Alors certes, les nazis sont quand même les grands méchants de l'affaire, mais il se permet quand même de faire de Burt Lancaster (le juge nazi) un bon gars, passionné par la justice, etc. Un bon gars qui a été amené à faire des choses horribles, parce qu'il ne savait pas, parce qu'il appliquait la loi, etc. Je trouve ça dommage, parce qu'à partir du moment où il ouvre la bouche pour se repentir, on tombe quand même dans quelque chose d'assez moralisateur, on parle de grandes idées, de justice, de faire ce qui est juste... et étrangement ce qui est juste semble quand même être ce qui est américain.


Le fait qu'un tribunal étranger juge des allemands qui ont appliqué la loi allemande ne semble poser de questions à personne. Alors certes on tente de parler un peu de la géopolitique de l'époque, notamment avec les soviétiques qui montent en puissance et donc la nécessité pour les américains de ne pas se mettre à dos les allemands en rendant un verdict trop sévère, cependant je trouve malgré tout assez dérangeant de présenter les américains comme les juges légitimes du monde parce qu'ils possèdent le sens absolu de la justice.
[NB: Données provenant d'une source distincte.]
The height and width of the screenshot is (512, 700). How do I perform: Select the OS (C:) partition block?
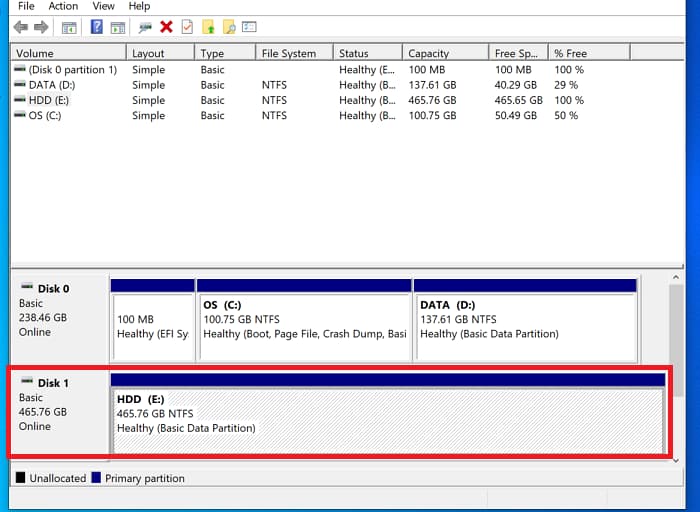(x=304, y=320)

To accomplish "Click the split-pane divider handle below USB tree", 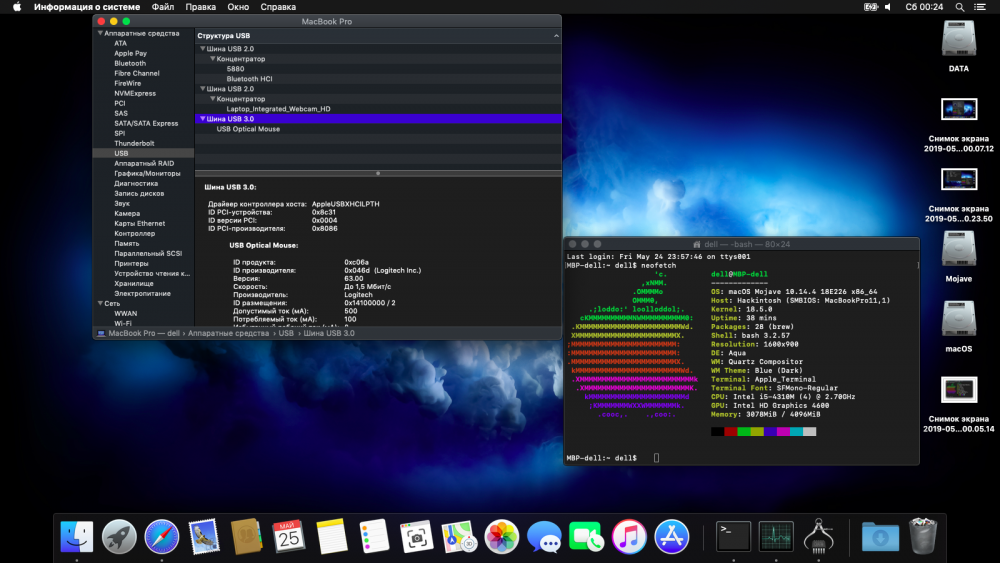I will click(x=377, y=173).
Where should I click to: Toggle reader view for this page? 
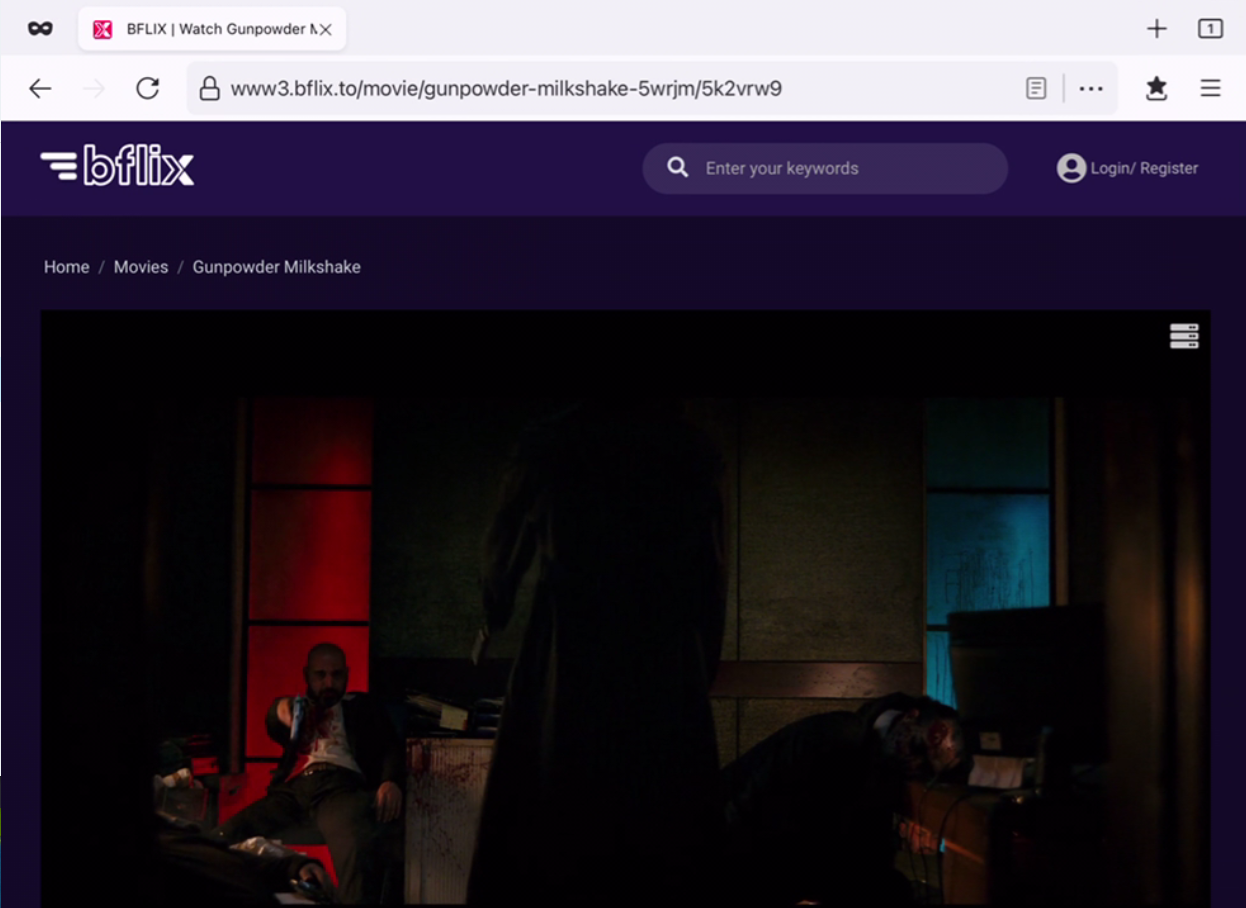click(x=1035, y=88)

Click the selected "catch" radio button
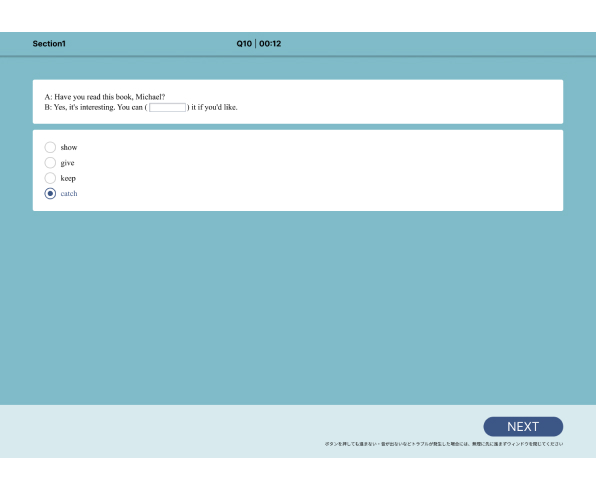[50, 193]
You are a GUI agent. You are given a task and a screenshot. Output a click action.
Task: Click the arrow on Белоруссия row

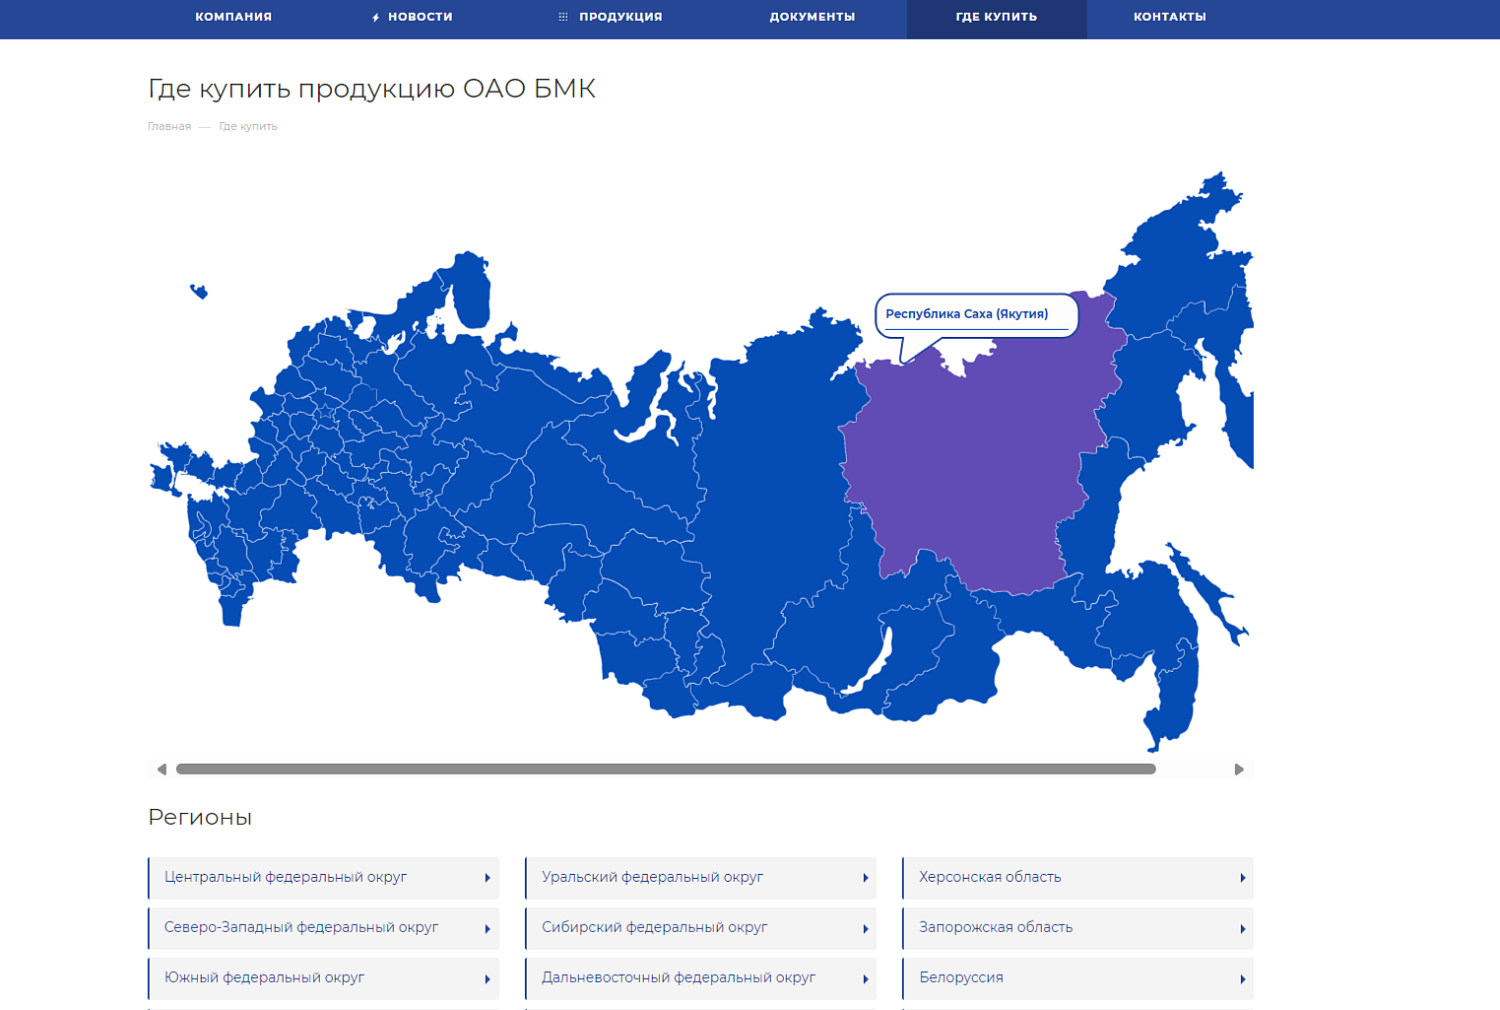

Et ceci d'autant plus, que chose rare, on montre dans un film les dégâts que les américains ont fait à l'Allemagne. On y voit ainsi Nuremberg totalement détruite par les bombardements. Je n'avais pas vu ça au cinéma à part dans Berliner Express, film américain, mais tourné par Tourneur, un français. On y aborde également brièvement l'utilisation d'armes atomiques contre le Japon. Certains allemands ne se privent pas de justement douter du sens moral des américains et de leur capacité à juger, mais ça n'est jamais repris dans le film, ça reste des propos de nazis rageurs.


Bref, je trouve le film trop américain. Alors certes il y a d'excellentes choses, j'ai adoré les deux premières heures, mais la fin me semble tirer en longueur et beaucoup trop facile.
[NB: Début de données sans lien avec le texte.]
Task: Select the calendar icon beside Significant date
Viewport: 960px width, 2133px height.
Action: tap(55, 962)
Reste que malgré ça, c'est vraiment plaisant à suivre, notamment parce que les acteurs sont tous brillants (et il y a une très belle distribution, même si le meilleur reste Schell jouant le jeune avocat défendant Lancaster), que la mise en scène est aux petits oignons, avec toujours le bon mouvement de caméra pour isoler l'avocat, puis le placer devant le public... pour coincer un personnage entre deux tentations différentes... Bref, du grand art.
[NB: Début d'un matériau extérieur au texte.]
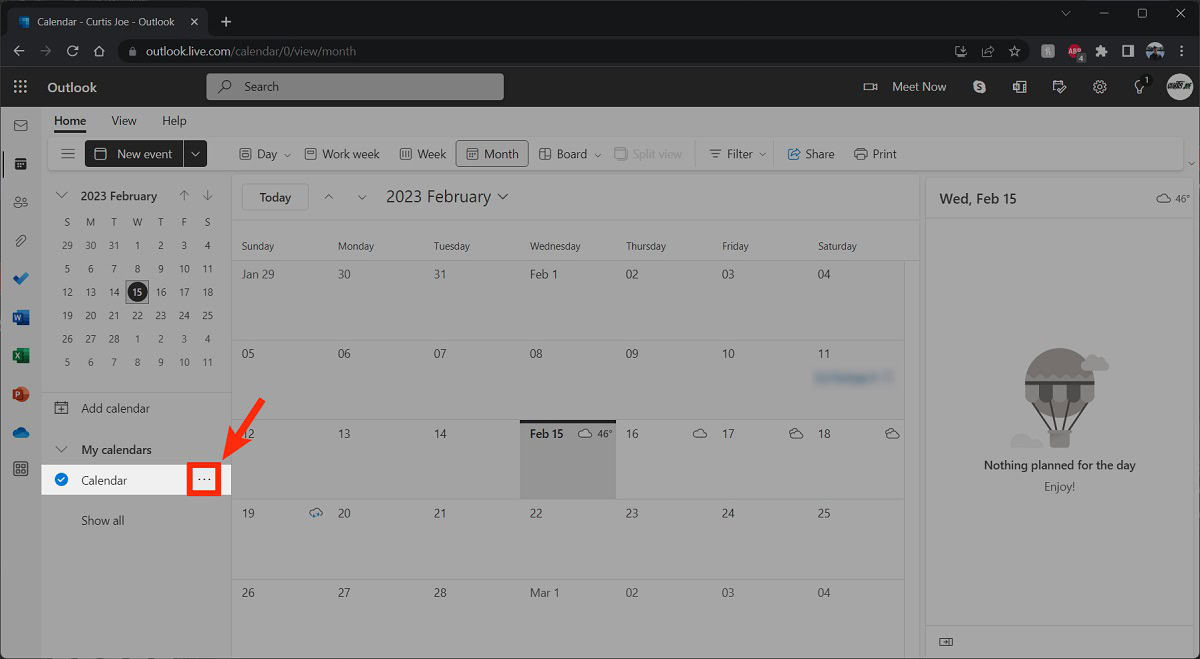Open the 2023 February month picker dropdown
1200x659 pixels.
pos(447,197)
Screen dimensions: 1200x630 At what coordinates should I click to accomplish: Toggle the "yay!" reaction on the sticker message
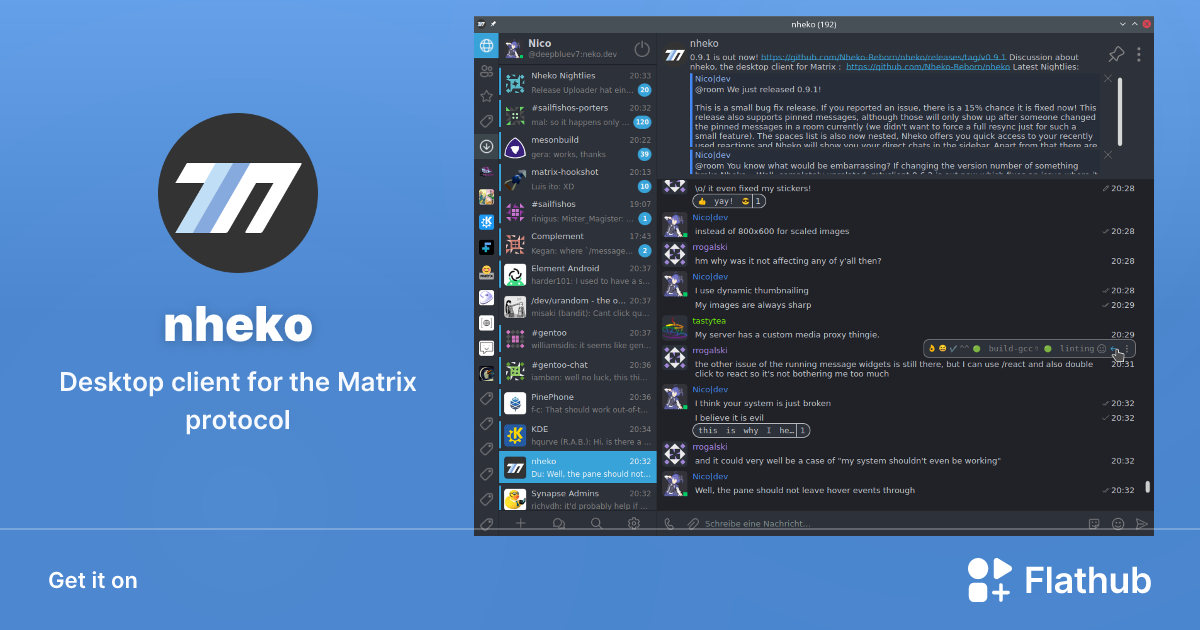click(727, 200)
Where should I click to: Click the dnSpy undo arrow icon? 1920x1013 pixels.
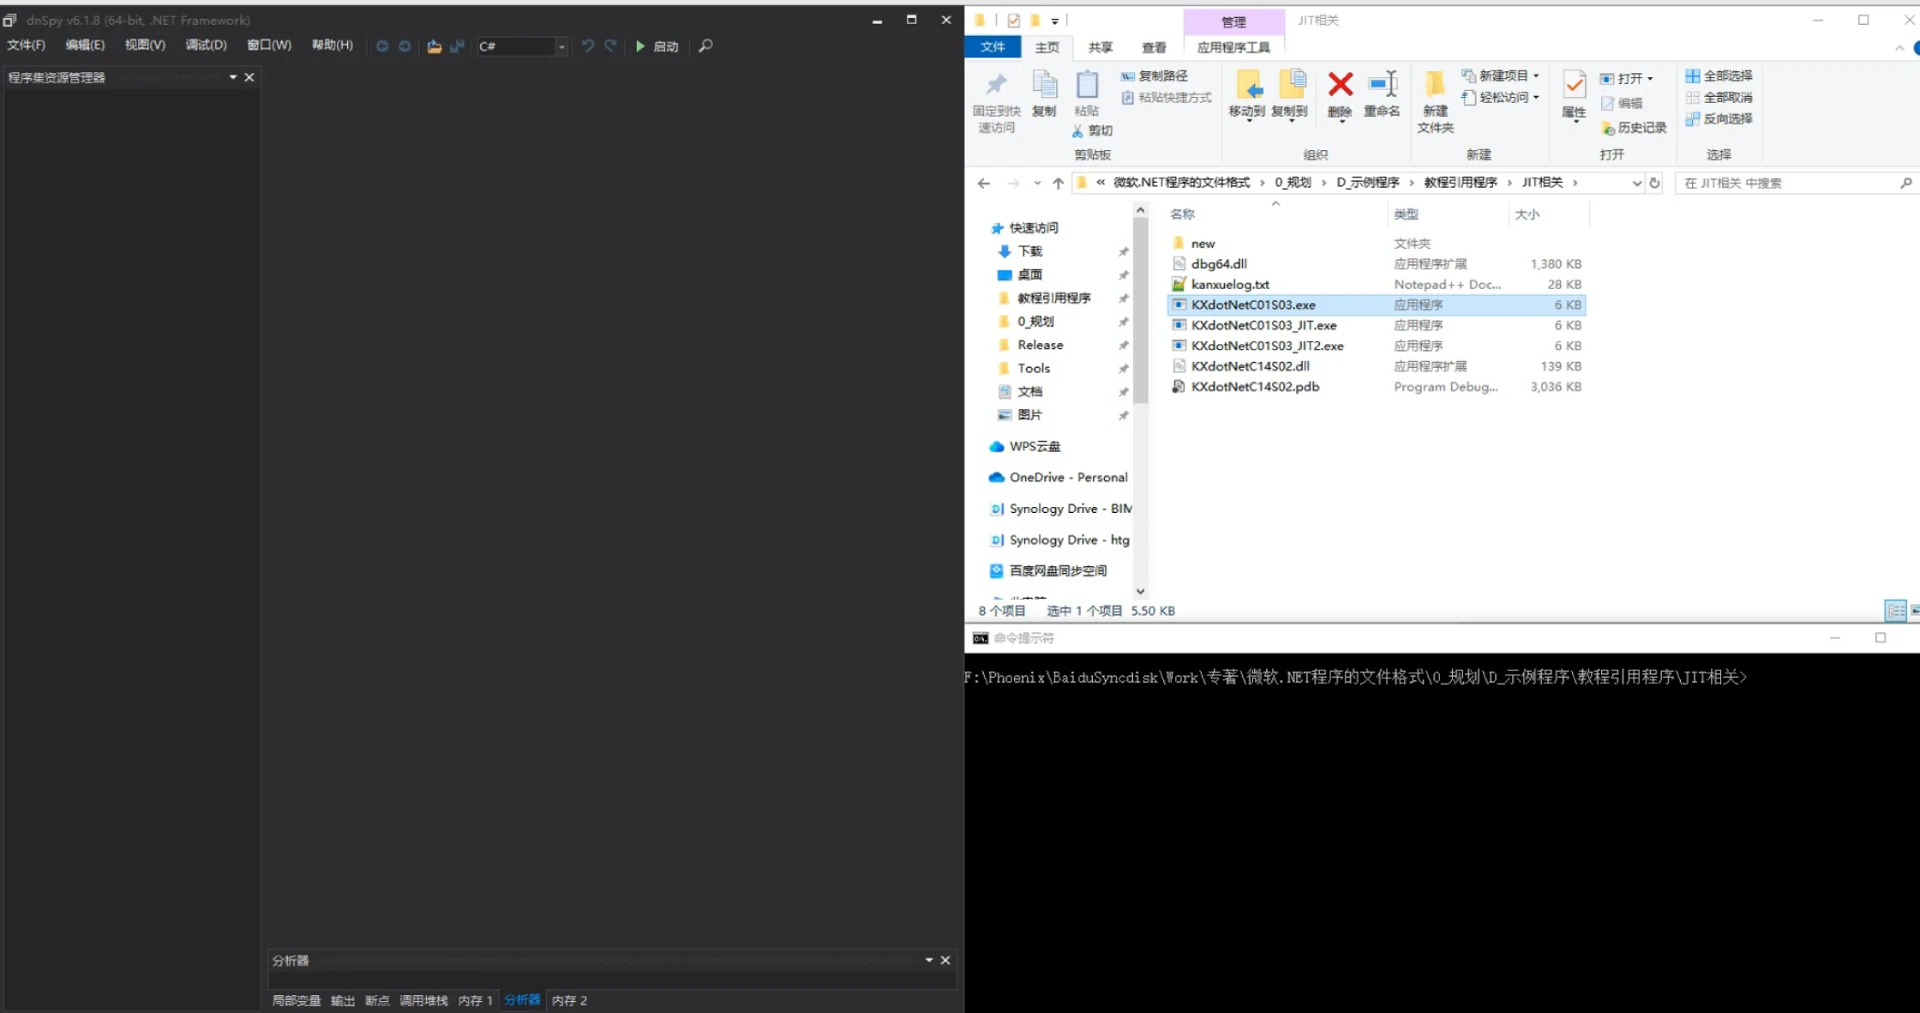[588, 46]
Et je dirais presque le film amorce déjà la réflexion sur la banalité du mal que posera Hannah Arendt deux ans plus tard dans Eichmann à Jérusalem (ou dans Responsabilité et jugement). Cependant dans sa réponse Kramer est moins juste qu'Arendt et c'est ça qui me dérange. La fin est vraiment pataude, on sent qu'il faut que la cavalerie américaine débarque en expliquant le bien, le mal... et en plaçant la justice comme impératif catégorique. Sauf que cette justice est encore une fois la justice américaine... ce que les américains considèrent comme juste. Il y a ici une négation totale à considérer que l'Allemagne pays souverain, puisse décider de ses propres lois, ainsi une loi qui est également appliquée aux USA (la stérilisation des déficients mentaux) n'est plus considérée comme mauvaise.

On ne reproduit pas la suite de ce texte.